5.2.2. Hipertensión arterial.
Reconocida clásicamente como etiología de la epistaxis, aunque su frecuencia es
difícil de establecer y a veces, no está clara su implicación. La hemorragia tiene tendencia a
la recidiva, y la repercusión hemodinámica puede originar graves complicaciones. La
remisión del sangrado es difícil, a pesar del taponamiento, si no se normalizan las cifras
tensionales.
5.2.3. Epistaxis esencial
Es un diagnóstico de exclusión. Se llega a él cuando después de un análisis clínico,
endoscópico y de laboratorio completo; no se ha identificado causa alguna. Es frecuente en la
infancia, aparece con la exposición al sol, después de los estornudos e incluso
espontáneamente. La causa es desconocida.
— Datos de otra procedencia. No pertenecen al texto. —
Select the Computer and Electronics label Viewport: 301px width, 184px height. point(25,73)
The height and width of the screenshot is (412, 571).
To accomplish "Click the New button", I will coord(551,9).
5.2.4. Factores hormonales
Situaciones como la menstruación (epistaxis vicariantes o cataminiales), la pubertad
o el embarazo pueden desarrollar epistaxis debido a un aumento de la vascularización de la
mucosa de las fosas nasales, secundario a unos niveles plasmáticos elevados de estrógenos
que lo inducen. También se ha comprobado como puede producirse epistaxis en personas que
padecen tumores hormonosecretores como puede ser el feocromocitoma, responsable de
niveles elevados plasmáticos de catecolaminas.
6. TRATAMIENTO.
La elección del tratamiento depende de la etiología, localización y la abundancia de la
epistaxis; aunque existen unas medidas generales para el tratamiento agudo de toda epistaxis. Con
el paciente sentado o semisentado, se hace una valoración rápida de su estado general y la
repercusión del sangrado, recogiendo en la anamnesis los datos más relevantes en cuanto a
antecedentes personales y circunstancias de aparición. Se evacuan los coágulos de las fosas nasales
y se introducen en el lado de la hemorragia, mechas de algodón impregnadas con anestesia tópica
con adrenalina. Esto permite una correcta exploración e identificación del punto sangrante, y al
mismo tiempo favorece la hemostasia, la exploración y facilita el posterior taponamiento.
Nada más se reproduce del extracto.